Cisplatin (CDDP) is a well-known antineoplastic drug which has been extensively utilized
over the last decades in the treatment of numerous kinds of tumors. However, CDDP induces a wide
range of toxicities in a dose-dependent manner, among which nephrotoxicity is of particular importance.
Still, the mechanism of CDDP-induced renal damage is not completely understood; moreover,
the knowledge about the role of microRNAs (miRNAs) in the nephrotoxic response is still unknown.
miRNAs are known to interact with the representative members of a diverse range of regulatory
pathways (including postnatal development, proliferation, inflammation and fibrosis) and pathological
conditions, including kidney diseases: polycystic kidney diseases (PKDs), diabetic nephropathy
(DN), kidney cancer, and drug-induced kidney injury. In this review, we shed light on the following important aspects: (i)
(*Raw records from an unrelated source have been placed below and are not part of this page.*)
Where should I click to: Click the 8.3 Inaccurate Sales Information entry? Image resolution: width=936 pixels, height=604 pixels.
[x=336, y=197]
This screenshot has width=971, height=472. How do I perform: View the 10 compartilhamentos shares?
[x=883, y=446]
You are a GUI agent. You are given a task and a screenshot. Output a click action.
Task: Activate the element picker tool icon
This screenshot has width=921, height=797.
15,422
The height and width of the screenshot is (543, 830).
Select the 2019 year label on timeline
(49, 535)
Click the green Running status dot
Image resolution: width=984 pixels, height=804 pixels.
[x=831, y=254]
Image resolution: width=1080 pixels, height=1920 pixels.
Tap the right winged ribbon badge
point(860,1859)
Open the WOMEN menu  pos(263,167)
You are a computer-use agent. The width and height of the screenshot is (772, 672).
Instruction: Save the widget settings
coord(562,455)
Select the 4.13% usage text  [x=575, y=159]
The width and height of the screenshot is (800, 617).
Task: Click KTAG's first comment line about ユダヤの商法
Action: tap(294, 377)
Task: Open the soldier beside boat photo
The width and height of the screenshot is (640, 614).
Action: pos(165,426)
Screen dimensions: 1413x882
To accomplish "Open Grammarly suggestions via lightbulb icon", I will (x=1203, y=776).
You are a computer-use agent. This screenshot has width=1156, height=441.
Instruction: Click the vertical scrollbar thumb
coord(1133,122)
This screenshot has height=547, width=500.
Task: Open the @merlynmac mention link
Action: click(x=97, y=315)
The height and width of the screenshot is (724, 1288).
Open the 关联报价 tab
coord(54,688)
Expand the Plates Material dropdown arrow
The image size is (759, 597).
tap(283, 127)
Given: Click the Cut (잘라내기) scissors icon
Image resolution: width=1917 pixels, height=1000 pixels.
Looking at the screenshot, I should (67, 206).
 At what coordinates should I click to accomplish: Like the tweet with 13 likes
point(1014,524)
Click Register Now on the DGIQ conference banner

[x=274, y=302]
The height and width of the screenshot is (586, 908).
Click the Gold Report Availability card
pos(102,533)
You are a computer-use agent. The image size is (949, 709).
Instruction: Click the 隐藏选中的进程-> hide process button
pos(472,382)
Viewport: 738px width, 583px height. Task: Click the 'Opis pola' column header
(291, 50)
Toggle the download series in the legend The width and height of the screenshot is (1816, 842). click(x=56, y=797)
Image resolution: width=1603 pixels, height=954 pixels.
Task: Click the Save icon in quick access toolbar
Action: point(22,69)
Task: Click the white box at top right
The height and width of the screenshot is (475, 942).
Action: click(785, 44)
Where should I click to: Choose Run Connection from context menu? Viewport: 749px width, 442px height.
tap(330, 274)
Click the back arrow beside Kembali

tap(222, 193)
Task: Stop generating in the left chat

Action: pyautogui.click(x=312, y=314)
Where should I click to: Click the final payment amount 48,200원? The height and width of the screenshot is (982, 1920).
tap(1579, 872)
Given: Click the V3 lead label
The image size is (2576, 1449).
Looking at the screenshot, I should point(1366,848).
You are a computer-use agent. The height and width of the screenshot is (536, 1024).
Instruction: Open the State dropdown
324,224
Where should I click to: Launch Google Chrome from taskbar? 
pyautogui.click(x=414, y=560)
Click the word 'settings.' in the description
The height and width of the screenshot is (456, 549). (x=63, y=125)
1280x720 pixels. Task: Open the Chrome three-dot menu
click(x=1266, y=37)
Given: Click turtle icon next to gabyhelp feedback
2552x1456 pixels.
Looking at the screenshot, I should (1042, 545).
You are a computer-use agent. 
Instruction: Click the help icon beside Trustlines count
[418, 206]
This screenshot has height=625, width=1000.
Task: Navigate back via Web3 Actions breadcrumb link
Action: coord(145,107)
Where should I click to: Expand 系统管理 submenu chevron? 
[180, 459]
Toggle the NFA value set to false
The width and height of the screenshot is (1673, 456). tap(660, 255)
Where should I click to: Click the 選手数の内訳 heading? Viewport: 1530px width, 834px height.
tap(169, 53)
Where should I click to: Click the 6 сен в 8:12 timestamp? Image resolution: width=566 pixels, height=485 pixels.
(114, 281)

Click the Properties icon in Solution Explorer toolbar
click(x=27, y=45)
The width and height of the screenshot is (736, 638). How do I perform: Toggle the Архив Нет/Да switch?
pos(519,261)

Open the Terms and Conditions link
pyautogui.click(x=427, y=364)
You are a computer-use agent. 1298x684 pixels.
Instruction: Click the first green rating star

information on genes/proteins and their interactions with previously known pathways engaged with CDDP-induced nephrotoxicity,
(ii) information on newly discovered biomarkers, especially, miRNAs for detecting CDDP-induced nephrotoxicity
and (iii) information to improve our understanding on CDDP. This information will not only help the researchers
belonging to nephrotoxicity field, but also supply an indisputable help for oncologists to better understand and
manage the side effects induced by CDDP during cancer treatment. Moreover, we provide up-to-date information about
different in vivo and in vitro models that have been utilized over the last decades to study CDDP-induced renal injury.
Taken together, this review offers a comprehensive network on genes, miRNAs, pathways and animal models which will
serve as a useful resource to understand the molecular mechanism of CDDP-induced nephrotoxicity.